**** Supplied data ****
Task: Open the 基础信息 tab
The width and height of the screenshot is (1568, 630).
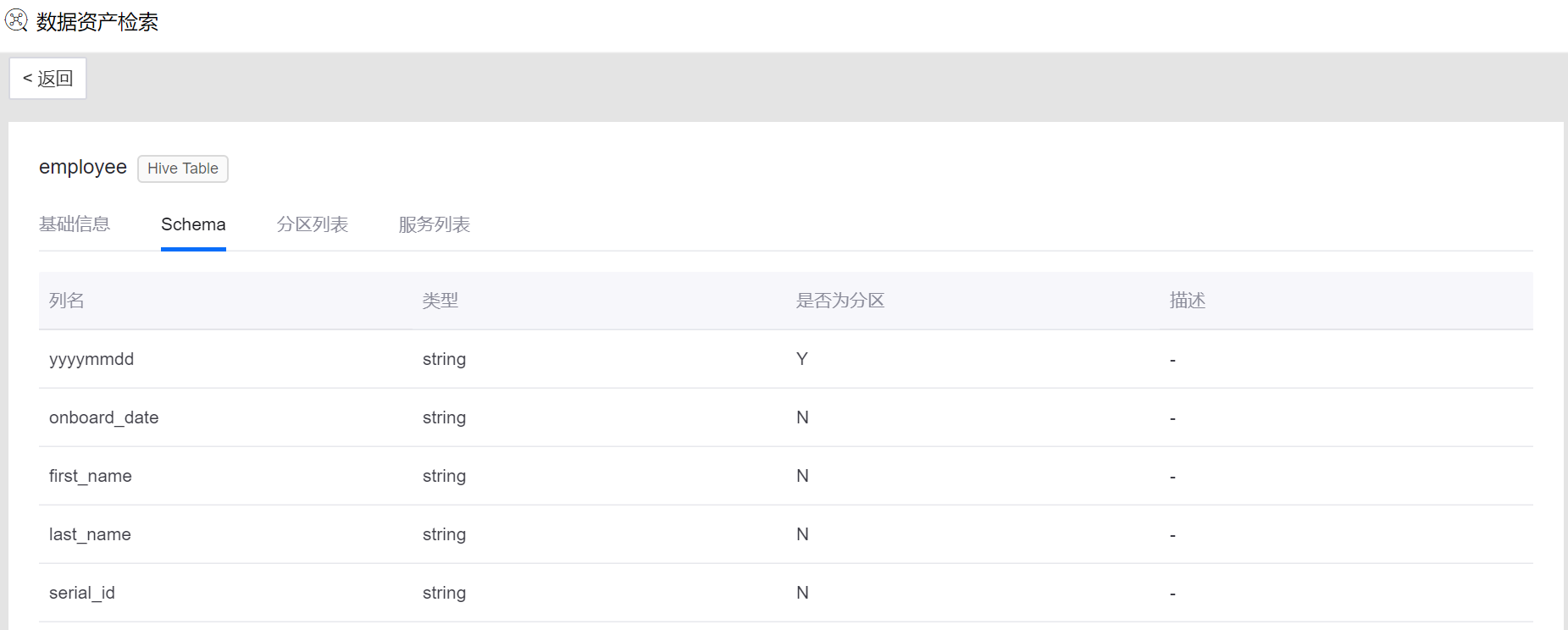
****
**** Supplied data ****
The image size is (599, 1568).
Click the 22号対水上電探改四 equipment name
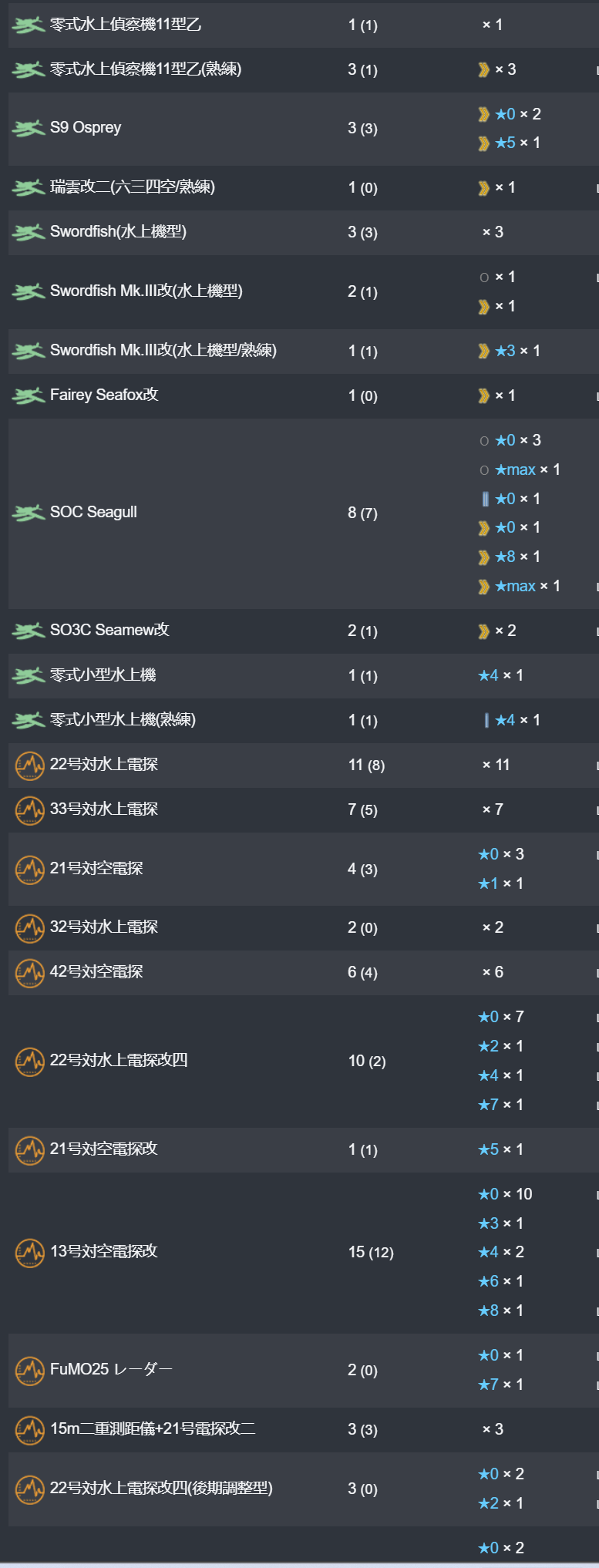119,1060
****
**** Supplied data ****
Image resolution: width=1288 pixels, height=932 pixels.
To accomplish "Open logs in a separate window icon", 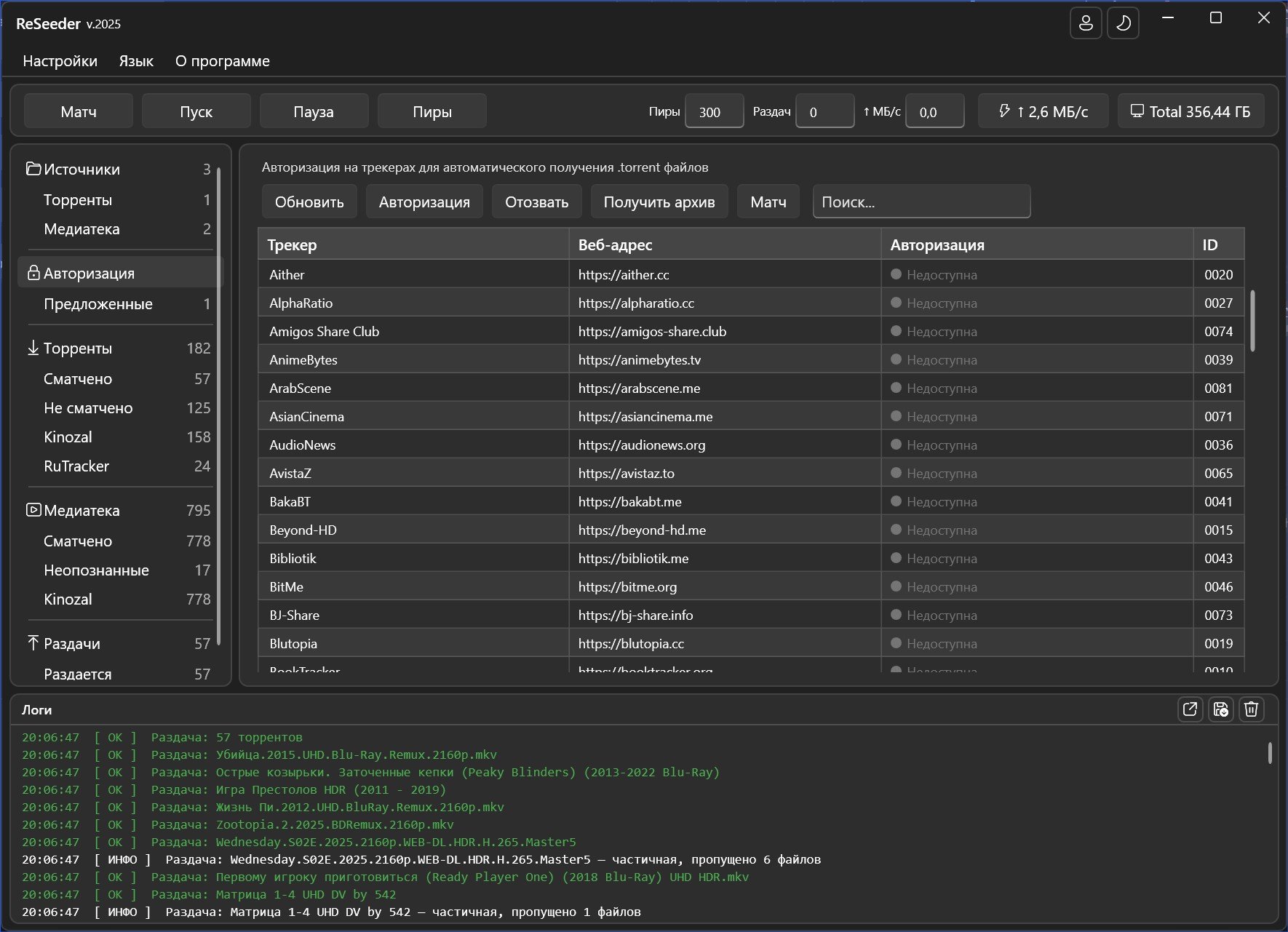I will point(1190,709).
****
▶ What is being asked
Count every line of the records that holds "width". State the number, nothing else.

▶ Response to this task
2